Foi um motim dos marinheiros da Marinha do Brasil ocorrido em 25 de março de 1964. Foi realizada uma assembleia com mais de dois mil marinheiros de baixa patente, realizada no prédio do Sindicato dos Metalúrgicos, no Rio de Janeiro, exigindo melhores condições para os militares e também pediam apoio às reformas políticas de base propostas pelo presidente João Goulart. A assembleia foi chefiada por José Anselmo dos Santos, mais conhecido como Cabo Anselmo. O então ministro da Marinha, Sílvio Mota, ordenou a prisão dos líderes do movimento, enviando um destacamento dos fuzileiros navais, comandados pelo contra-almirante Cândido Aragão. Os fuzileiros, porém, juntaram-se ao movimento. Jango expediu ordens proibindo qualquer invasão da assembleia dos marinheiros e exonerou o ministro Mota. No dia seguinte, 26 de março, o ministro do trabalho Amauri Silva negociou um acordo, e os marinheiros concordaram em deixar o prédio pacificamente. Logo em seguida, os líderes do movimento foram presos por militares, sob a acusação de motim. Horas depois, porém, o presidente anistiou os amotinados, criando um forte constrangimento entre os militares diante da imprensa e da sociedade. Goulart compareceu a uma reunião de sargentos, no Automóvel Clube, discursando em prol das reformas pretendidas pelo governo e invocando o apoio das Forças Armadas.

Leonel Brizola

Estatizações feitas por Leonel Brizola, cunhado de João Goulart, em companhias telefônica e de energia do Rio Grande do Sul, ambas pertencentes a grupos dos EUA, criaram um clima tenso entre Brasil e Estados Unidos.

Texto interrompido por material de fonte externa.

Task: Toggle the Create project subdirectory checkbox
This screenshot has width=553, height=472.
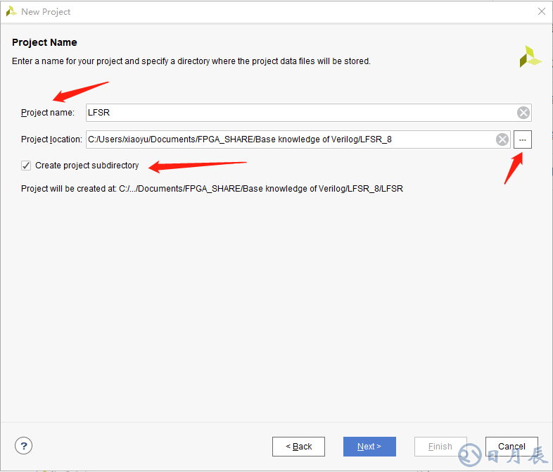Action: pos(26,166)
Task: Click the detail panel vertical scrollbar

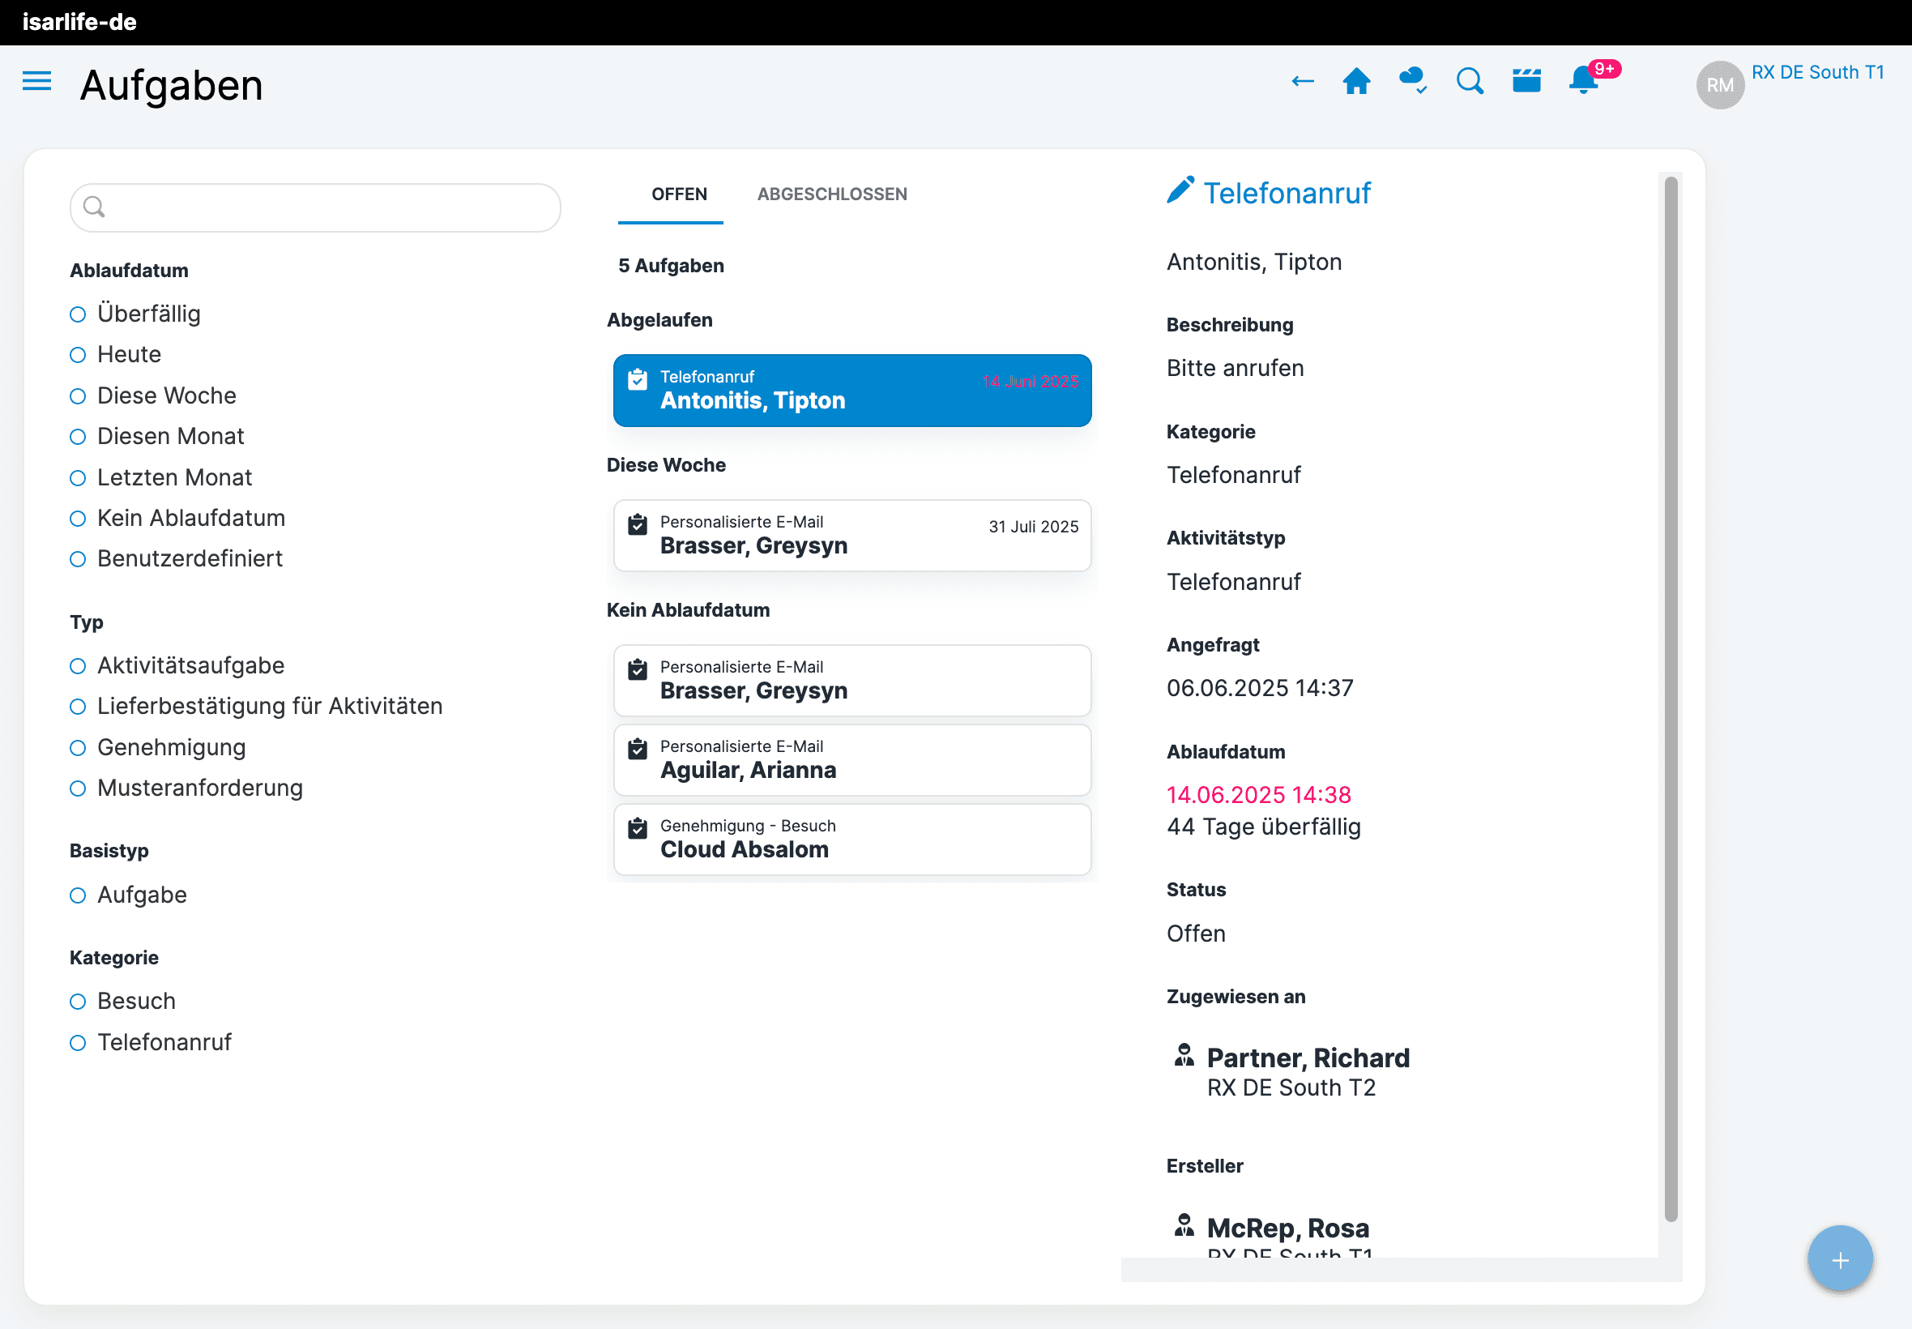Action: [1670, 699]
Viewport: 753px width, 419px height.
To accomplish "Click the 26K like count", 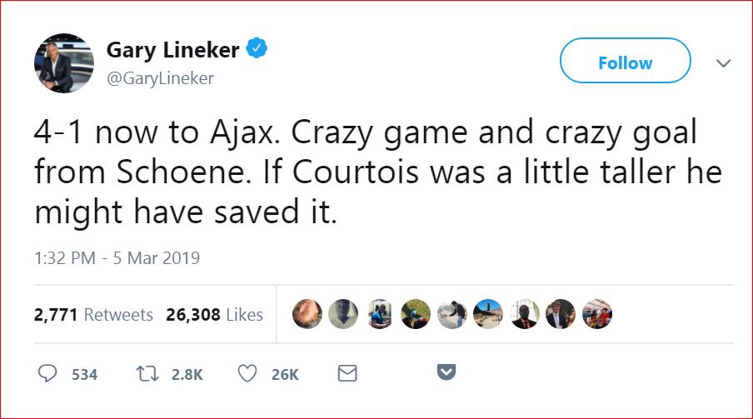I will click(x=285, y=375).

Brizola denunciou um acordo de indenização fraudulenta feito com as companhias dos EUA, antigas proprietárias das estatais recém criadas do Rio Grande do Sul. O ministério caiu e o acordo foi suspenso, desagradando aos Estados Unidos.
 
Paralelamente, havia o movimento dos sargentos ideologicamente ligados ao governador Brizola. Estes pleiteavam o direito de serem eleitos, já que suas posses haviam sido impedidas pelo Supremo Tribunal Federal. Enquanto o movimento estudantil, de orientação esquerdista, realizava protestos nas ruas, Brizola criou o movimento chamado de Grupos dos Onze, que consistia na organização popular em grupos de onze pessoas, para fiscalizar parlamentares e militares (já prevendo tentativas de golpes) e pressionar o governo e o congresso pelas reformas de base. Os políticos do PSD, mais conservadores, temendo uma radicalização à esquerda deixam de apoiar o governo. A UDN e o PSD temiam pelo crescimento do PTB, já que Brizola, aparentemente era o favorito para as eleições presidenciais que aconteceriam em 1965. Criou-se o medo de que Goulart levasse o país a um golpe de estado, com a implantação de um regime político nos moldes de Cuba e China. Era o “perigo comunista”, que serviria depois como justificativa para o golpe.

Comício da Central do Brasil

Em 13 de março de 1964, Jango organiza o Comício da Central, chave para dar início ao golpe. Goulart anunciavam as reformas de base, incluindo um plebiscito pela convocação de nova constituinte, a reforma agrária e a nacionalização das refinarias particulares de petróleo. Jango também criticava o sentimento anticomunista e a utilização dos meios religiosos como instrumentos de oposição ao governo. Os políticos da UDN e do PSD acreditavam que Brizola pudesse vencer as eleições presidenciais e que o povo apoiaria o seu projeto. Assim, a aliança UDN-Militares-Estados Unidos iniciou sua mobilização definitiva em direção ao golpe.
 
Em resposta ao comício, com a articulação do IPES e outros órgãos, foram organizadas as Marcha da Família com Deus pela Liberdade, reunindo centenas de milhares de pessoas e amplamente cobertas pela mídia, provocando um alastramento de sentimentos anticomunistas pela sociedade.